Automotive Liability Coverage: A Comprehensive Guide

19 April 2023
 Categories: , Blog

Liability coverage is one of the essential parts of any car coverage policy, but many people misunderstand this critical coverage. Most states require drivers to maintain a minimum level of liability coverage, with potentially severe penalties for uninsured drivers. Still, many drivers may be surprised at what this part of their policy does and does not cover.

This guide will help you understand why states require this coverage, why you won't want to skimp on the amounts you purchase, and how you can decide how much you need.

What Does Liability Insurance Cover?

You'll commonly hear insurance companies tell you that liability coverage protects other drivers in accidents. This description is technically true; when you cause an accident, liability coverage will cover property losses incurred by the other party or parties. However, liability coverage is ultimately about protecting you and your assets.

When you are responsible for an accident, the other parties can typically attempt to recover damages from you. Without liability coverage, they must recover these damages by suing you. A lawsuit can expose your assets — your car, home, savings, and more — to risk. Liability coverage steps in and protects you against these risks.

State governments require liability coverage because many individual drivers do not have enough assets to cover the damage from an accident. Minimum liability coverage amounts guarantee that if you cause an accident, the money will be available to make the other party whole. Minimum liability amounts vary by state, so you'll need to check with your local laws to determine how much you need.
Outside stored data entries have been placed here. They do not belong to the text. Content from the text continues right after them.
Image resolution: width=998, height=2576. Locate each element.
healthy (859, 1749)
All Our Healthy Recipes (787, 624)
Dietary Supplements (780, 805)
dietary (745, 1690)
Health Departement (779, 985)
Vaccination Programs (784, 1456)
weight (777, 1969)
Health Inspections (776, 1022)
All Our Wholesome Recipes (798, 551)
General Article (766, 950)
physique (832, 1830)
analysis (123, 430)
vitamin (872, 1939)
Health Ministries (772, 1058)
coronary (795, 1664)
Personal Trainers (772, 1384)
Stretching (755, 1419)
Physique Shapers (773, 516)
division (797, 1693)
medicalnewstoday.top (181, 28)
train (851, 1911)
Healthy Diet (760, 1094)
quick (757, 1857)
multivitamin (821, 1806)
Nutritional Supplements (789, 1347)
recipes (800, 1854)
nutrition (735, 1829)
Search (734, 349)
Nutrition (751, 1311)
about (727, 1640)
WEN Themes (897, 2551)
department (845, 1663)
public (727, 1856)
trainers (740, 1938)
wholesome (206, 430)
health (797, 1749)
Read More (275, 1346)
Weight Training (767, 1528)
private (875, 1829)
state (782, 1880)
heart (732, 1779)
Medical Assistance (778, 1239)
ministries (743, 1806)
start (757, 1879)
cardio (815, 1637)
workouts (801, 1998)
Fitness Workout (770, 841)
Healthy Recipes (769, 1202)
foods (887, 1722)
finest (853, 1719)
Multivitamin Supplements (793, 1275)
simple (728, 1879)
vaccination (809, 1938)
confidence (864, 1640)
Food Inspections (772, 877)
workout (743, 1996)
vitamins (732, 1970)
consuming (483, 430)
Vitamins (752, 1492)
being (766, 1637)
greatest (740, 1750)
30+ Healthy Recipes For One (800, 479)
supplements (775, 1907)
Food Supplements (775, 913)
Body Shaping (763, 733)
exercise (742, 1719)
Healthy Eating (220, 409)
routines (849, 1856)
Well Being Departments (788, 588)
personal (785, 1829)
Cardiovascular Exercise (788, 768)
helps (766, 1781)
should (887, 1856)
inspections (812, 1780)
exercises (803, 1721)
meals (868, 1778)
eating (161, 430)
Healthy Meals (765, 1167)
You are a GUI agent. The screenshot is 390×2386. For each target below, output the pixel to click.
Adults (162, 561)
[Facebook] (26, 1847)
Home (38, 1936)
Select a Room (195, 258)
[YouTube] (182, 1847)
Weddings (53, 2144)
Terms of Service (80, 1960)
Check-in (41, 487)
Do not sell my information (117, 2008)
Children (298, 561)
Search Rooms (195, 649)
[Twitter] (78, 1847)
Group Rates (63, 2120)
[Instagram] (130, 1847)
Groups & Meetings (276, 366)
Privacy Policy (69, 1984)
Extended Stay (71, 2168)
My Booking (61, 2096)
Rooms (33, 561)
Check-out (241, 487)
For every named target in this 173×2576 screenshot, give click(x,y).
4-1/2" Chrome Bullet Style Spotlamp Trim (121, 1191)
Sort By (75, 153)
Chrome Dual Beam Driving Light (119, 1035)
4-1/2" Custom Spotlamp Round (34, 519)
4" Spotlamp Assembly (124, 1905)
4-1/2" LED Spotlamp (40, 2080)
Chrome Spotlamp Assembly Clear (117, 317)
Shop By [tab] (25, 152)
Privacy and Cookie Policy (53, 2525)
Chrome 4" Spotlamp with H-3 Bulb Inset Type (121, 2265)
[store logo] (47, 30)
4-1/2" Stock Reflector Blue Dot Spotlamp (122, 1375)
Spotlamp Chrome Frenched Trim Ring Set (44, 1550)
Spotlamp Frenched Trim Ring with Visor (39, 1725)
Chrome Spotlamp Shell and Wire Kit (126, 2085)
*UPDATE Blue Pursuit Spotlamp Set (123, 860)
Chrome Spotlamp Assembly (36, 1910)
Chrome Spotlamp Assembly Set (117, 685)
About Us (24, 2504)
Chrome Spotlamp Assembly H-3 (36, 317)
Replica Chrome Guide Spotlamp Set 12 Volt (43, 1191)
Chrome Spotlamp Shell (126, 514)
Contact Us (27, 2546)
How Much Liability Insurance Should You Get?

You will always need to get at least as much liability coverage as your state requires. Beyond this amount, should you spring for higher coverages? The answer can be more complicated than you might expect. The general rule is to carry enough liability coverage to protect your major assets from potential lawsuits.

For example, if you own a home worth $300,000, you should consider carrying at least $300,000 worth of liability coverage. You should also look at other major assets, including investments, savings, and so on. These higher coverage limits will protect you if you cause an accident that results in serious property damage or bodily harm.

The good news is that increasing liability coverage is generally a fairly cheap option. If you're currently using your state minimum, you should consider contacting your insurance company to check how much increased coverage will cost. Adding extra liability coverage may be a cheap way to minimize your risk of a serious lawsuit following an accident.